浪漫 是什麼  ?     一起坐在陽台   望著天空     喝著酒  就是單純的享受"在一起"的感覺     感到   很          滿足     

                                  Romance for Dummies 

by Dave Klassen, with Glen Hoos and Charlene Friesen 
   

假設我剛剛和太太在外面約會回來,第二天早上人們問我昨晚去那了。你猜我會說什麼?

1)“呵,我們去凱餐廳吃飯了,棒極了,我點了有很多點綴 的甜牛排!味道真是太棒了,我太太想和我分一塊。每門,都是我的。然後我們去看電影,無非是無聊的喜劇,但是我太太喜歡。又到咖啡廳喝了點咖啡和甜點,就回家把看小孩的阿姨送回家了。”

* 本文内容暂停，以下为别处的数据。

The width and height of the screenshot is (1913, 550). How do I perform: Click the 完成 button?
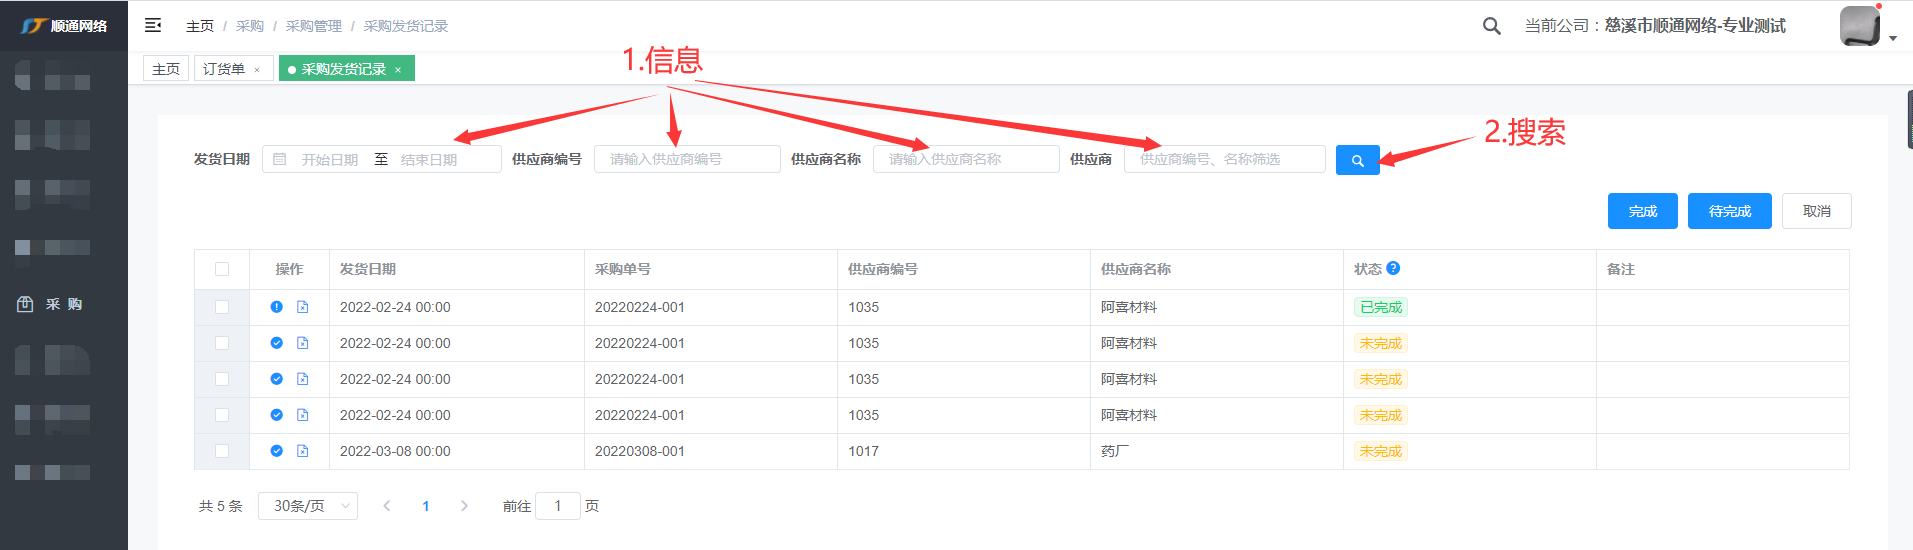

2)“嗨,我和太太度過了一個浪漫的夜晚。我帶她到了燭光餐廳吃晚飯。氣氛簡直是太好了。我們相對含情脈脈,一起品嘗了魚子,陷入了愛河,情同一體。然後我們又去了影院,片子不是我最愛看的,但是無所謂了,和她在一起度過安靜沒有幹擾的一段時間就足夠了。感到和她更親密了。”


如果你選擇1作你的選項,算給你加一分吧,因為我也是個男人。但是我太太傾向於那個選項呢?對,當然是B了。


什麼意思呢?對於女人來講浪漫是必不可少的要素,男人呢,則很少會說類似“呀,好浪漫呀。”或者“我理想中的女人一定是個浪漫主義。”這類的話。

我對浪漫沒有特殊的需要,我太太則需求很大。神在造女人時專門把這一需要放在她們心上,神又讓男人滿足他們這一需求。所以盡管我對浪漫不是那麼在意,但是為了妻子的緣故我得浪漫起來。這是愛她而奉獻的一部分吧。

請放鬆,浪漫也可以男性化的。我喜歡約翰寫的書“我心狂野”裡的一句話“神按照自己的形象把你塑造成男人。他故意給你熱情,狂放的心胸,神邀請你按照他期待的樣子去生活。你的天性被預設成計有沖鋒陷陣的渴望,面對生活的風浪和拔刀相助的美德。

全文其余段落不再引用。